Single out the lines of the material that contain "agent" and copy them.
* * * * *
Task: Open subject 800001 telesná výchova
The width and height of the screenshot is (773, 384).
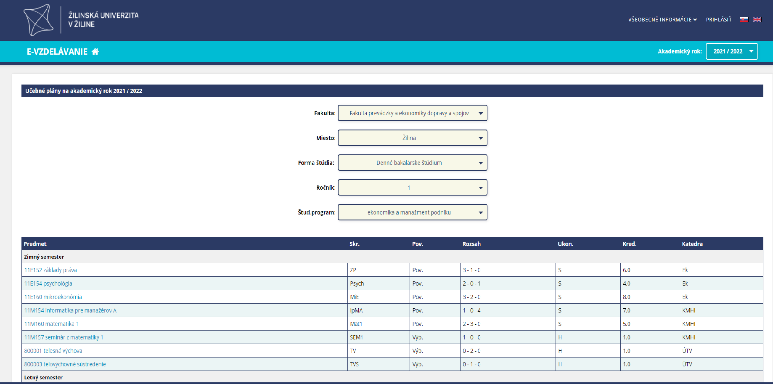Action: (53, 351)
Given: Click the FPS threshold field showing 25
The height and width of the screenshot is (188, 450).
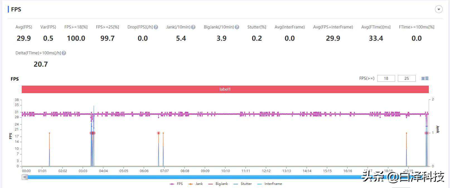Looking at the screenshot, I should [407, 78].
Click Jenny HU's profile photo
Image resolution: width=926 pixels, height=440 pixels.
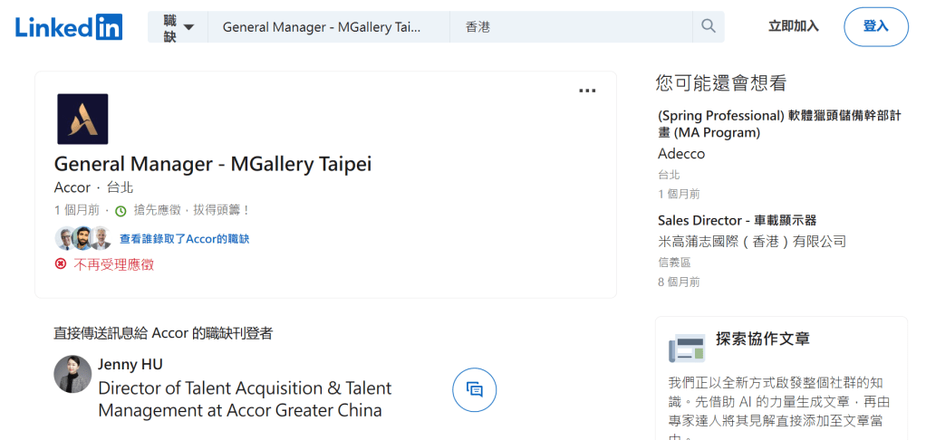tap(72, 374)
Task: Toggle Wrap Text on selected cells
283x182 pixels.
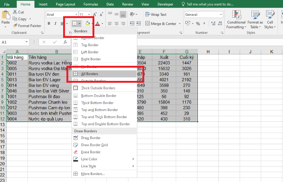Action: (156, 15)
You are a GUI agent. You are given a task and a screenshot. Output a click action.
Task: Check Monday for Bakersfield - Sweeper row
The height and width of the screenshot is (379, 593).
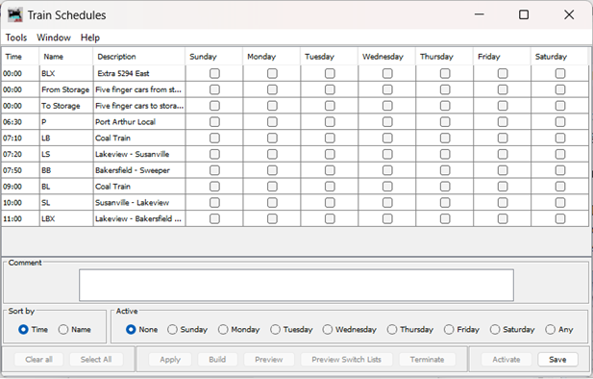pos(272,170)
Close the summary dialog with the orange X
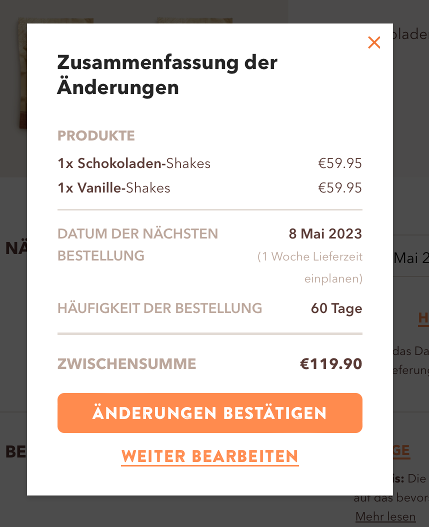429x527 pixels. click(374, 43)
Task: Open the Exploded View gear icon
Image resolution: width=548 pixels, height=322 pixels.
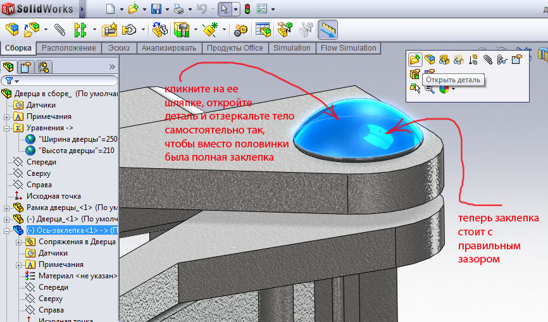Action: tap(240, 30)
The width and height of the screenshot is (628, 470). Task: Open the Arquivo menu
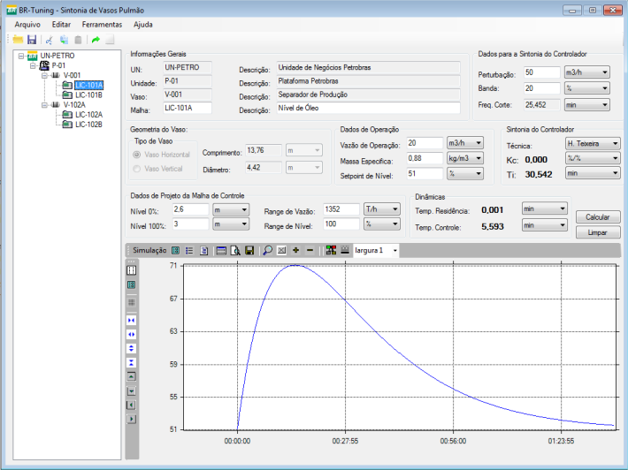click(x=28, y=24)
* * * * *
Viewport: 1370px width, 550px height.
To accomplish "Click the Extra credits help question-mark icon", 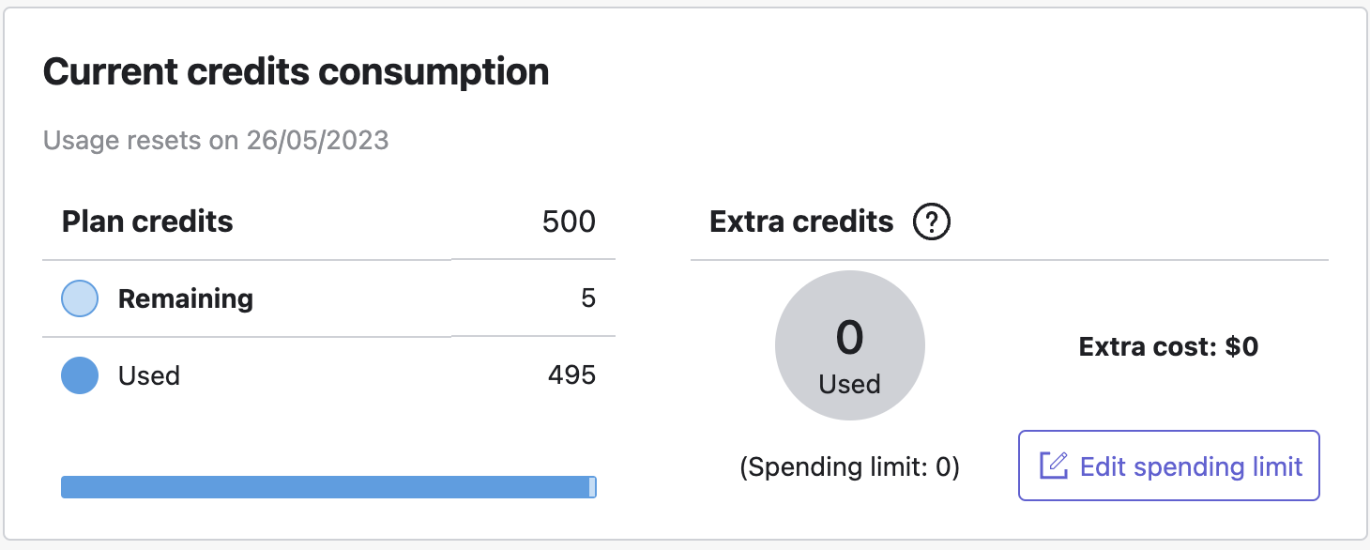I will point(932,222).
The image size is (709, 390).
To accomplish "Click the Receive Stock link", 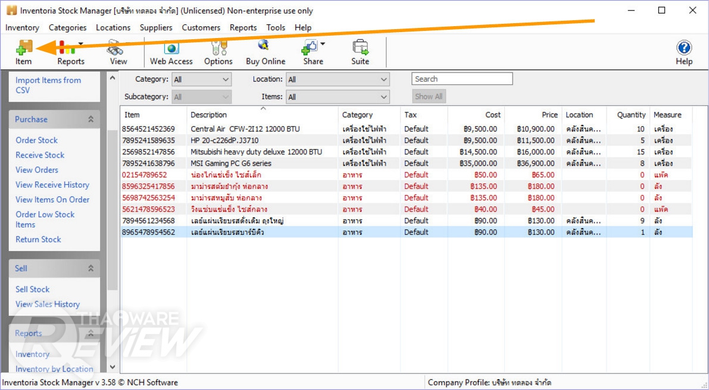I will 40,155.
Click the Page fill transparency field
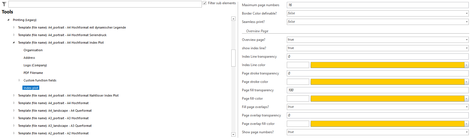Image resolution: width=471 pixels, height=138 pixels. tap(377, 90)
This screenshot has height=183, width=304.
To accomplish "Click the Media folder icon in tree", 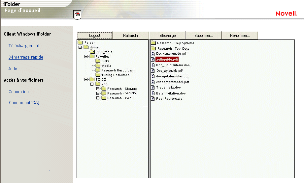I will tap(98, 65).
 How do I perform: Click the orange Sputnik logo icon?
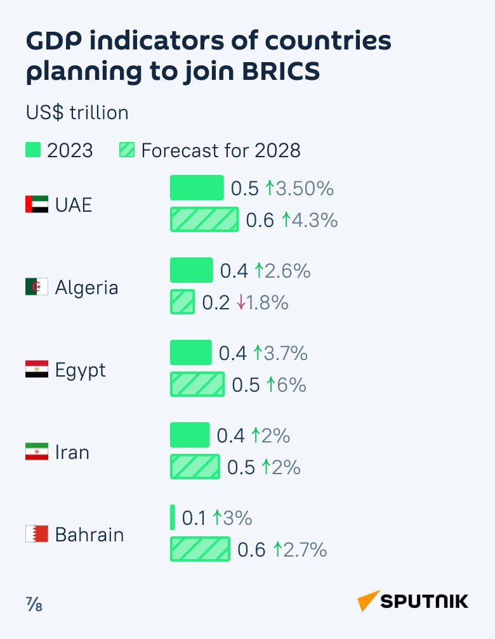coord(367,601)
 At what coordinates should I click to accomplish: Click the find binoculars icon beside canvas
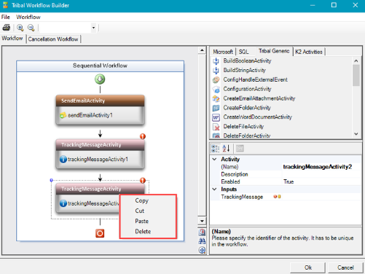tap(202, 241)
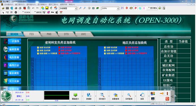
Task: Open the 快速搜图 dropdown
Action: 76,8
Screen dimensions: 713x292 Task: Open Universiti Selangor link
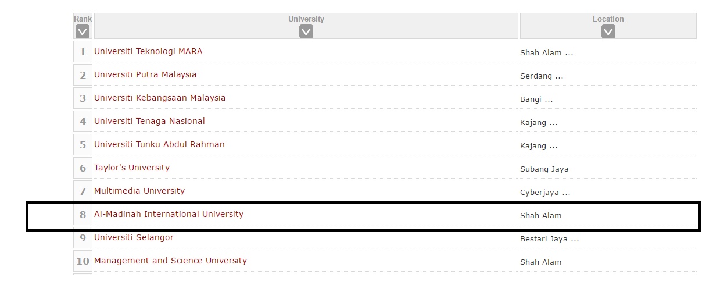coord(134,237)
* * * * *
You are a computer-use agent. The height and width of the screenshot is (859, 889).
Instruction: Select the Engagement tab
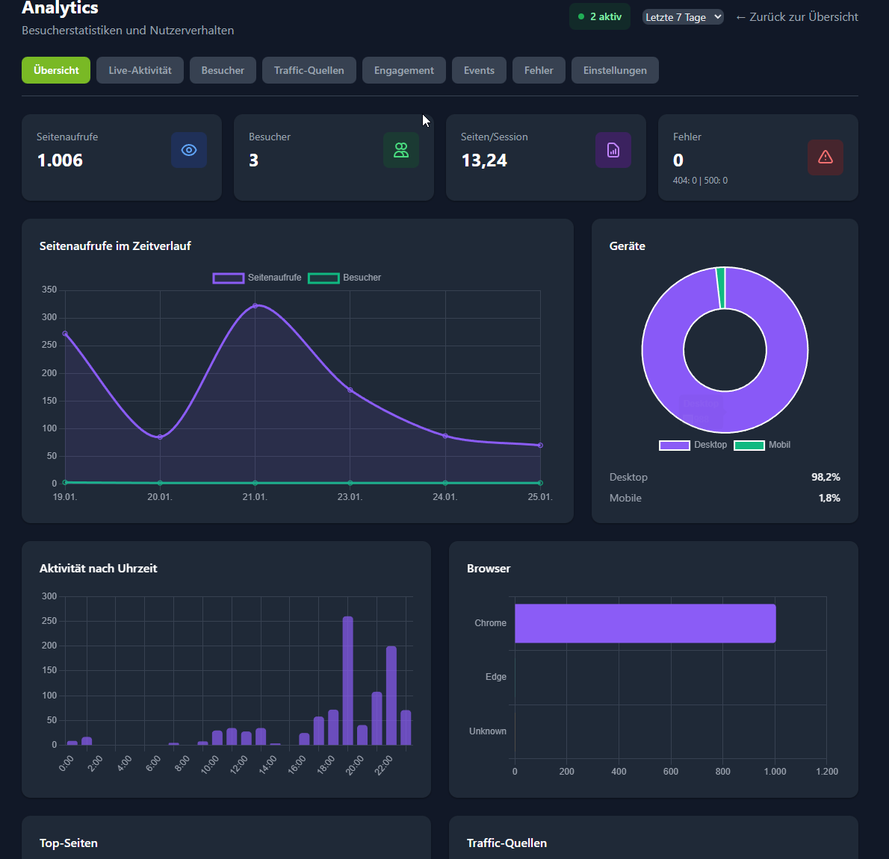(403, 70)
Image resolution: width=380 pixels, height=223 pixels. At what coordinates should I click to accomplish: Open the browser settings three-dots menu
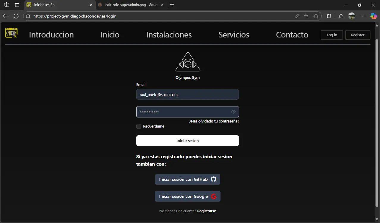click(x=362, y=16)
* * * * *
Result for this exercise.
You are a GUI agent. You are given a task and a screenshot. Output a click action.
You are a computer-use agent. The height and width of the screenshot is (859, 889).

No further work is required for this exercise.